▶ _INSTRUÇÃO DADA A_:
No trecho sobre a formação dos seres, por meio de que os corpos espirituais guardam informações?

▶ _BLOCO DE TEXTO_:
=-=-=-=-=

Considerando as balanças bastante mais precisas que existem atualmente, seria muito interessante que fossem retomados os experimentos de medir a diferença de massa do corpo humano antes e depois do desencarne, para uma determinação, com análise estatística, da massa do corpo astral e de sua densidade, levando em conta o volume real de cada corpo considerado [e].

7. Formação dos seres

Através do CBM um agrupamento de átomos é capaz de "capturar" um psi-átomo e a ele ficar acoplado. Assim, aglomerados moleculares podem polarizar uma estrutura molecular psi, criando um corpo espiritual rudimentar acoplado, cujo volume projetado em nosso espaço é bem menor que o seu volume no hiperespaço - o corpo espiritual é "reduzido" ao ser acoplado ao corpo físico. Os corpos espirituais podem aprender (através de seus intelectons), guardar informações (através de seus perceptons) e sobreviver à destruição dos aglomerados moleculares de matéria comum. Podem plasmar novos aglomerados na matéria comum através do CBM produzido pelos seus bíons. A matéria psi e a matéria comum ficam então acopladas através da interação mútua do CBM e os corpos assim formados tem propriedades físicas e psi [z].

=-=-=-=-=

▶ _Entradas de um conjunto de dados_:
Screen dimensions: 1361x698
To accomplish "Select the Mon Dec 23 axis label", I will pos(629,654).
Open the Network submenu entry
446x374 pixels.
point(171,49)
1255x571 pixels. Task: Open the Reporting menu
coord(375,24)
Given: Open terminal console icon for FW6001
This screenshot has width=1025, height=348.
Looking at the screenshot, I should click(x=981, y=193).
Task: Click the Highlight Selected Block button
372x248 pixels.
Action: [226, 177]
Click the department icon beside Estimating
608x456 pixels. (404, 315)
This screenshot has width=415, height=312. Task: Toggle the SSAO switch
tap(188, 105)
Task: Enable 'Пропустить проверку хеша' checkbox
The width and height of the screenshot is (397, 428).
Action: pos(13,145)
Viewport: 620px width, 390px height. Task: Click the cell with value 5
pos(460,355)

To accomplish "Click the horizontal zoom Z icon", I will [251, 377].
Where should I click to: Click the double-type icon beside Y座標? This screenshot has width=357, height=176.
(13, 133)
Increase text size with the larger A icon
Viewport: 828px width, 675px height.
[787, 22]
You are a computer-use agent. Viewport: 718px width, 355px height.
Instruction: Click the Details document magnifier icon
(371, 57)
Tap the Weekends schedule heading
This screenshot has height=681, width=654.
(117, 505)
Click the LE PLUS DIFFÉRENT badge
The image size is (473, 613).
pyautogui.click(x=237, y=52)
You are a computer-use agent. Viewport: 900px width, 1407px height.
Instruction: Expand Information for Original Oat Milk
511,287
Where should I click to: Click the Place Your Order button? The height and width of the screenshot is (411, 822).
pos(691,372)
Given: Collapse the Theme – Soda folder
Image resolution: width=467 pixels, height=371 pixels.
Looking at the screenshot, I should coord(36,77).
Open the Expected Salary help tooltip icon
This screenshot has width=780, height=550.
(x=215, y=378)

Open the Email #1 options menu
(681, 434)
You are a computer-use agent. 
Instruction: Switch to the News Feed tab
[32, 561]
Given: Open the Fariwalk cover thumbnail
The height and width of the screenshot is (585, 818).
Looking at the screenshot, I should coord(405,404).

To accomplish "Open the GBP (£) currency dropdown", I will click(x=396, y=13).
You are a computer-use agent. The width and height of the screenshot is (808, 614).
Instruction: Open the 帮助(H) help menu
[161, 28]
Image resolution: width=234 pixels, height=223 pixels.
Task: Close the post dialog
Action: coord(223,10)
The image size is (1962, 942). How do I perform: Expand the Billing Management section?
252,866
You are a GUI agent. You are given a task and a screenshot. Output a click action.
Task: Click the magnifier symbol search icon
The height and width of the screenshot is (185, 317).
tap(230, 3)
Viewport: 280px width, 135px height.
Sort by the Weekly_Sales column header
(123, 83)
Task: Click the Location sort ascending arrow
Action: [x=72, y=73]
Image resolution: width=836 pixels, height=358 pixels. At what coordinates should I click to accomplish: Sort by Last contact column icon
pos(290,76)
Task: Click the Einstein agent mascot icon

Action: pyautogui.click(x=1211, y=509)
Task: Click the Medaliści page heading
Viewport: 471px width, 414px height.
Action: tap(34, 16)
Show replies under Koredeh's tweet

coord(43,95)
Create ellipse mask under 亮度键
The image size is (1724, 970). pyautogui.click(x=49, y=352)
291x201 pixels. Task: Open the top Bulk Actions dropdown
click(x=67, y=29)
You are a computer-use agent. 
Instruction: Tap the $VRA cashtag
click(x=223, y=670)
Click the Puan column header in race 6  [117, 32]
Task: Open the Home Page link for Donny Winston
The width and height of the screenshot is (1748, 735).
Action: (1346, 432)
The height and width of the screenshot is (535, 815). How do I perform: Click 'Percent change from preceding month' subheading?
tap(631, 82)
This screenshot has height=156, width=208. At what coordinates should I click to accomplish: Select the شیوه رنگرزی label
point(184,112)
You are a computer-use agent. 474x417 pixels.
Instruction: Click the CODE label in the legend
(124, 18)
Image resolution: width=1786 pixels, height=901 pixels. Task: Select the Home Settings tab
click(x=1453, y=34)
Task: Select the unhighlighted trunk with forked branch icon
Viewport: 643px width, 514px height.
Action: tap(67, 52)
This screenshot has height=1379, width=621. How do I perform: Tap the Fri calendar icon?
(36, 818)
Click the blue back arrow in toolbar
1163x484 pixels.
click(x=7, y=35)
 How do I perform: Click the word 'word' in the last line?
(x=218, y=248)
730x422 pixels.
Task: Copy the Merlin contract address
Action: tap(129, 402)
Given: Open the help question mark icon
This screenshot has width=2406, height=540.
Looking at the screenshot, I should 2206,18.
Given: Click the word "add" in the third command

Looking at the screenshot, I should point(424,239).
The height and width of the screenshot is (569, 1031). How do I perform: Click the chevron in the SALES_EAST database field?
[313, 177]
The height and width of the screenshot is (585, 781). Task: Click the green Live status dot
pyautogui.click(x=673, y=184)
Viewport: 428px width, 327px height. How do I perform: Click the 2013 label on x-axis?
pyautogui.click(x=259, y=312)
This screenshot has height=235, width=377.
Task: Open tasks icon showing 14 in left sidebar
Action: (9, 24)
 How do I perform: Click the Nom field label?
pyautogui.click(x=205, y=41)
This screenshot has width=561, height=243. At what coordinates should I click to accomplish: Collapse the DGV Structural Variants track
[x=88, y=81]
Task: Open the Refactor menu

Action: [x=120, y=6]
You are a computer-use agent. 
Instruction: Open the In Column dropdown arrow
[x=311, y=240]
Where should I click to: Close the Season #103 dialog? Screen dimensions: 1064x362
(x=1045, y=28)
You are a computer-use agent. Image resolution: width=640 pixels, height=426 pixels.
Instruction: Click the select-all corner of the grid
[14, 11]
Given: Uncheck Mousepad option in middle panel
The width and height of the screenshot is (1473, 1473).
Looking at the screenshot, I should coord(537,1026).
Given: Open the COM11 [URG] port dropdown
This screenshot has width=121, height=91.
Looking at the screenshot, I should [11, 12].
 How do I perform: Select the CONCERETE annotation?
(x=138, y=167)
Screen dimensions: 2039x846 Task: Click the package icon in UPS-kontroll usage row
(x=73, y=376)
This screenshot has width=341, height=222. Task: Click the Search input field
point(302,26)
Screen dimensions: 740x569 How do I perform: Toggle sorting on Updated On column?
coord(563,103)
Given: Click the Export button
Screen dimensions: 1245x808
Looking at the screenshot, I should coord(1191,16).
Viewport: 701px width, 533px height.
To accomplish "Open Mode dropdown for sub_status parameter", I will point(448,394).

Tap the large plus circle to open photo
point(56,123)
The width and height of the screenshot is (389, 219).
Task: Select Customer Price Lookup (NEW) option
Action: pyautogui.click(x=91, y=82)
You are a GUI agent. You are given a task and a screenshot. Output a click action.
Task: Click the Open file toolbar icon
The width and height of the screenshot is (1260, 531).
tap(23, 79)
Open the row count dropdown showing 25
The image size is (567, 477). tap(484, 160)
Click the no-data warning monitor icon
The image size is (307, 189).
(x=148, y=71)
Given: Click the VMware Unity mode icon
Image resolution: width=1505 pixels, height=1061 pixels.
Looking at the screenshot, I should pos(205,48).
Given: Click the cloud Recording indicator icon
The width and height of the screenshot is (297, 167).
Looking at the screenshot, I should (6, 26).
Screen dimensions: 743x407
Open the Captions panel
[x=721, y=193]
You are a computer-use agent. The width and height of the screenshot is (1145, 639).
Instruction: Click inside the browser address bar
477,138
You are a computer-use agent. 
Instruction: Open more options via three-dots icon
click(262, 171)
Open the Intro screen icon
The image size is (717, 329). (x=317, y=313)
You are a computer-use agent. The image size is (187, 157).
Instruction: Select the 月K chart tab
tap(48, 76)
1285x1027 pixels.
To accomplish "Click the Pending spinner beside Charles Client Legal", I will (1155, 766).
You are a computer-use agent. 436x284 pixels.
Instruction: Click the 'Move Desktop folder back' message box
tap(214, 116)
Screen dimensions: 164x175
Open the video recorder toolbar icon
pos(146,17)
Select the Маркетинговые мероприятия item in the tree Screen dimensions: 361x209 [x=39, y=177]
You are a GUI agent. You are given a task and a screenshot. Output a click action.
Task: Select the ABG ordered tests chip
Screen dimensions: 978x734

=-=-=-=-=

▶ _INSTRUÇÃO DADA B_:
Converta em uma lista JSON de strings, uma para cada linha e sem as linhas em branco, o trecho dos registros que vai do início até a linha que contém "will [251, 377].", inclusive.

▶ _RESPOSTA CORRETA A_:
Por meio de seus perceptons.

▶ _RESPOSTA CORRETA B_:
[
  "Screen dimensions: 1361x698",
  "To accomplish \"Select the Mon Dec 23 axis label\", I will pos(629,654).",
  "Open the Network submenu entry",
  "446x374 pixels.",
  "point(171,49)",
  "1255x571 pixels. Task: Open the Reporting menu",
  "coord(375,24)",
  "Given: Open terminal console icon for FW6001",
  "This screenshot has width=1025, height=348.",
  "Looking at the screenshot, I should click(x=981, y=193).",
  "Task: Click the Highlight Selected Block button",
  "372x248 pixels.",
  "Action: [226, 177]",
  "Click the department icon beside Estimating",
  "608x456 pixels. (404, 315)",
  "This screenshot has width=415, height=312. Task: Toggle the SSAO switch",
  "tap(188, 105)",
  "Task: Enable 'Пропустить проверку хеша' checkbox",
  "The width and height of the screenshot is (397, 428).",
  "Action: pos(13,145)",
  "Viewport: 620px width, 390px height. Task: Click the cell with value 5",
  "pos(460,355)",
  "To accomplish \"Click the horizontal zoom Z icon\", I will [251, 377]."
]